#### What you are asked to do:
Could you print the records below word for word, keeping every line unchanged?

Extracted records:

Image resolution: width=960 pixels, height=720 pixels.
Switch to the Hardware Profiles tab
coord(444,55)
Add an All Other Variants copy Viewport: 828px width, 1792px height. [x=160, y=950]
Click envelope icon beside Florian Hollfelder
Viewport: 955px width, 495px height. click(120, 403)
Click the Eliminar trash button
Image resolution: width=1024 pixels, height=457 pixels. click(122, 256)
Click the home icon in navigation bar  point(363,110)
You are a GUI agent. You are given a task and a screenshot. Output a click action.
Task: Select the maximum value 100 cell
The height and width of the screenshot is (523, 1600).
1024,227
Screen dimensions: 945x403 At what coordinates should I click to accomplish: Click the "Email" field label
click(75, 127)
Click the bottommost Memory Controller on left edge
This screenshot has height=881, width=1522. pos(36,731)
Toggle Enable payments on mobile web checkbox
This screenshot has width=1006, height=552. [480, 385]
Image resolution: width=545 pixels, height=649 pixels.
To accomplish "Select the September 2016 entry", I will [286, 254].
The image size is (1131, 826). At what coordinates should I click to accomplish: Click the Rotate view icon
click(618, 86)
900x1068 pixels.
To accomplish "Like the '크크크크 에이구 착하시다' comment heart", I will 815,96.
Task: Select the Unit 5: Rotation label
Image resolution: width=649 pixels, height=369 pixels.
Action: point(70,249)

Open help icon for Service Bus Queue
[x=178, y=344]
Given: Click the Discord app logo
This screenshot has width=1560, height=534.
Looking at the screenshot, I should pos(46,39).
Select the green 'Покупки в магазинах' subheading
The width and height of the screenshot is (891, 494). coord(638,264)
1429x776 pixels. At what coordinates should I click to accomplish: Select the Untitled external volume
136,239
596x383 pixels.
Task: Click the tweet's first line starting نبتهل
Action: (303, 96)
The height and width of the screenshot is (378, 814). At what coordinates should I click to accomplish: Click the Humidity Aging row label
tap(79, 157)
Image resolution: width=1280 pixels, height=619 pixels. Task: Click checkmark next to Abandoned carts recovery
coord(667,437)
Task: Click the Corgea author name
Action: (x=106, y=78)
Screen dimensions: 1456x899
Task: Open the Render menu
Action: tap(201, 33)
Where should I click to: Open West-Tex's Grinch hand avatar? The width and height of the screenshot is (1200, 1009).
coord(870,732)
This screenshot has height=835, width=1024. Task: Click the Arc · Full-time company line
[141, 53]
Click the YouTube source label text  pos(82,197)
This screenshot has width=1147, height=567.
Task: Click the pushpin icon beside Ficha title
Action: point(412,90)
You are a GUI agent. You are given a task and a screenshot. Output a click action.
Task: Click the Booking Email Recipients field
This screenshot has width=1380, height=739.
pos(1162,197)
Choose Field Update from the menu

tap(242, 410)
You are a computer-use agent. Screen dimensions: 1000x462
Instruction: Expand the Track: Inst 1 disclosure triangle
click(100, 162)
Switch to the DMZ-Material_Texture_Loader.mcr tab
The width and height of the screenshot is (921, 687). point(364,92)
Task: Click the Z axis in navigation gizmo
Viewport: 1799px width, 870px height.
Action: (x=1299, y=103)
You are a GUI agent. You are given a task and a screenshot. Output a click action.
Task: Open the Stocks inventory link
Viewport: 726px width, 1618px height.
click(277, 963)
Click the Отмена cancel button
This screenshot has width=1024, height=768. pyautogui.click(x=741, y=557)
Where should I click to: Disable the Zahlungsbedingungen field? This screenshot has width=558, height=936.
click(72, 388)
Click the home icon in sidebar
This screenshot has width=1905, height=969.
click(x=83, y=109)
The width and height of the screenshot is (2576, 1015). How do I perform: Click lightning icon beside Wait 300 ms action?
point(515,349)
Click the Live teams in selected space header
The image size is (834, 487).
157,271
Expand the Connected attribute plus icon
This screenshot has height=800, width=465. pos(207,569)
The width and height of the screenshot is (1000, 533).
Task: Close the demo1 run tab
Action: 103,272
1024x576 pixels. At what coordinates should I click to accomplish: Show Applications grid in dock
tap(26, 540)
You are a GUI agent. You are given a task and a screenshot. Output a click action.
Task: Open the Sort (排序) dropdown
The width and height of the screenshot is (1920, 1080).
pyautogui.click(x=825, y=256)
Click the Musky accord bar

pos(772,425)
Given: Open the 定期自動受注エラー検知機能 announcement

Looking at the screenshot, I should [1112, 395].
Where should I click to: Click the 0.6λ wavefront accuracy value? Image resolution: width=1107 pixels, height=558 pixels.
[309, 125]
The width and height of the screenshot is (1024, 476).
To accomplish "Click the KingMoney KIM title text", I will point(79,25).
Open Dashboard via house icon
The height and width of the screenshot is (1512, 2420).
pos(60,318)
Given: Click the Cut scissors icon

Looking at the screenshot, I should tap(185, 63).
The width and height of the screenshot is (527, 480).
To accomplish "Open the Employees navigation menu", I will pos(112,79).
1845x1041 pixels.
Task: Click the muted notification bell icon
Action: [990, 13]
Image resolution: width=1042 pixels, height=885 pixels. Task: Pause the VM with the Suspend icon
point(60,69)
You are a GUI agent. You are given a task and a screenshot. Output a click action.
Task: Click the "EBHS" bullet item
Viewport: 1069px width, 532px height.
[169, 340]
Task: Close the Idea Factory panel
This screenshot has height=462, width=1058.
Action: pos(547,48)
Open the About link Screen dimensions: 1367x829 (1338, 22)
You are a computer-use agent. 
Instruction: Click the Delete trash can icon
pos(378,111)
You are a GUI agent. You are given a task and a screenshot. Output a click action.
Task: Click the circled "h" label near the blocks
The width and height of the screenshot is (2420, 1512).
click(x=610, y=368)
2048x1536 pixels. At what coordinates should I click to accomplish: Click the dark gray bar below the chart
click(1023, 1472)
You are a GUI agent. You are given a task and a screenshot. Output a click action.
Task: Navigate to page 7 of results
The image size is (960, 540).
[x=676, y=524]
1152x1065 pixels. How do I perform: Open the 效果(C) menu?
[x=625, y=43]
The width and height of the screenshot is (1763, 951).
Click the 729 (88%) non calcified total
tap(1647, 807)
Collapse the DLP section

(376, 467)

#### Output below:
Image resolution: width=960 pixels, height=720 pixels.
Switch to the Hardware Profiles tab
coord(444,55)
Add an All Other Variants copy Viewport: 828px width, 1792px height. [x=160, y=950]
Click envelope icon beside Florian Hollfelder
Viewport: 955px width, 495px height. click(120, 403)
Click the Eliminar trash button
Image resolution: width=1024 pixels, height=457 pixels. click(122, 256)
Click the home icon in navigation bar  point(363,110)
You are a GUI agent. You are given a task and a screenshot. Output a click action.
Task: Select the maximum value 100 cell
The height and width of the screenshot is (523, 1600).
1024,227
Screen dimensions: 945x403 At what coordinates should I click to accomplish: Click the "Email" field label
click(75, 127)
Click the bottommost Memory Controller on left edge
This screenshot has height=881, width=1522. pos(36,731)
Toggle Enable payments on mobile web checkbox
This screenshot has width=1006, height=552. [480, 385]
Image resolution: width=545 pixels, height=649 pixels.
To accomplish "Select the September 2016 entry", I will [286, 254].
The image size is (1131, 826). At what coordinates should I click to accomplish: Click the Rotate view icon
click(618, 86)
900x1068 pixels.
To accomplish "Like the '크크크크 에이구 착하시다' comment heart", I will 815,96.
Task: Select the Unit 5: Rotation label
Image resolution: width=649 pixels, height=369 pixels.
Action: point(70,249)

Open help icon for Service Bus Queue
[x=178, y=344]
Given: Click the Discord app logo
This screenshot has width=1560, height=534.
Looking at the screenshot, I should pos(46,39).
Select the green 'Покупки в магазинах' subheading
The width and height of the screenshot is (891, 494). coord(638,264)
1429x776 pixels. At what coordinates should I click to accomplish: Select the Untitled external volume
136,239
596x383 pixels.
Task: Click the tweet's first line starting نبتهل
Action: (303, 96)
The height and width of the screenshot is (378, 814). At what coordinates should I click to accomplish: Click the Humidity Aging row label
tap(79, 157)
Image resolution: width=1280 pixels, height=619 pixels. Task: Click checkmark next to Abandoned carts recovery
coord(667,437)
Task: Click the Corgea author name
Action: (x=106, y=78)
Screen dimensions: 1456x899
Task: Open the Render menu
Action: tap(201, 33)
Where should I click to: Open West-Tex's Grinch hand avatar? The width and height of the screenshot is (1200, 1009).
coord(870,732)
This screenshot has height=835, width=1024. Task: Click the Arc · Full-time company line
[141, 53]
Click the YouTube source label text  pos(82,197)
This screenshot has width=1147, height=567.
Task: Click the pushpin icon beside Ficha title
Action: point(412,90)
You are a GUI agent. You are given a task and a screenshot. Output a click action.
Task: Click the Booking Email Recipients field
This screenshot has width=1380, height=739.
pos(1162,197)
Choose Field Update from the menu

tap(242, 410)
You are a computer-use agent. Screen dimensions: 1000x462
Instruction: Expand the Track: Inst 1 disclosure triangle
click(100, 162)
Switch to the DMZ-Material_Texture_Loader.mcr tab
The width and height of the screenshot is (921, 687). point(364,92)
Task: Click the Z axis in navigation gizmo
Viewport: 1799px width, 870px height.
Action: (x=1299, y=103)
You are a GUI agent. You are given a task and a screenshot. Output a click action.
Task: Open the Stocks inventory link
Viewport: 726px width, 1618px height.
click(277, 963)
Click the Отмена cancel button
This screenshot has width=1024, height=768. pyautogui.click(x=741, y=557)
Where should I click to: Disable the Zahlungsbedingungen field? This screenshot has width=558, height=936.
click(72, 388)
Click the home icon in sidebar
This screenshot has width=1905, height=969.
click(x=83, y=109)
The width and height of the screenshot is (2576, 1015). How do I perform: Click lightning icon beside Wait 300 ms action?
point(515,349)
Click the Live teams in selected space header
The image size is (834, 487).
157,271
Expand the Connected attribute plus icon
This screenshot has height=800, width=465. pos(207,569)
The width and height of the screenshot is (1000, 533).
Task: Close the demo1 run tab
Action: 103,272
1024x576 pixels. At what coordinates should I click to accomplish: Show Applications grid in dock
tap(26, 540)
You are a GUI agent. You are given a task and a screenshot. Output a click action.
Task: Open the Sort (排序) dropdown
The width and height of the screenshot is (1920, 1080).
pyautogui.click(x=825, y=256)
Click the Musky accord bar

pos(772,425)
Given: Open the 定期自動受注エラー検知機能 announcement

Looking at the screenshot, I should [1112, 395].
Where should I click to: Click the 0.6λ wavefront accuracy value? Image resolution: width=1107 pixels, height=558 pixels.
[309, 125]
The width and height of the screenshot is (1024, 476).
To accomplish "Click the KingMoney KIM title text", I will point(79,25).
Open Dashboard via house icon
The height and width of the screenshot is (1512, 2420).
pos(60,318)
Given: Click the Cut scissors icon

Looking at the screenshot, I should tap(185, 63).
The width and height of the screenshot is (527, 480).
To accomplish "Open the Employees navigation menu", I will pos(112,79).
1845x1041 pixels.
Task: Click the muted notification bell icon
Action: [990, 13]
Image resolution: width=1042 pixels, height=885 pixels. Task: Pause the VM with the Suspend icon
point(60,69)
You are a GUI agent. You are given a task and a screenshot. Output a click action.
Task: Click the "EBHS" bullet item
Viewport: 1069px width, 532px height.
[169, 340]
Task: Close the Idea Factory panel
This screenshot has height=462, width=1058.
Action: pos(547,48)
Open the About link Screen dimensions: 1367x829 (1338, 22)
You are a computer-use agent. 
Instruction: Click the Delete trash can icon
pos(378,111)
You are a GUI agent. You are given a task and a screenshot. Output a click action.
Task: Click the circled "h" label near the blocks
The width and height of the screenshot is (2420, 1512).
click(x=610, y=368)
2048x1536 pixels. At what coordinates should I click to accomplish: Click the dark gray bar below the chart
click(1023, 1472)
You are a GUI agent. You are given a task and a screenshot. Output a click action.
Task: Navigate to page 7 of results
The image size is (960, 540).
[x=676, y=524]
1152x1065 pixels. How do I perform: Open the 效果(C) menu?
[x=625, y=43]
The width and height of the screenshot is (1763, 951).
Click the 729 (88%) non calcified total
tap(1647, 807)
Collapse the DLP section

(376, 467)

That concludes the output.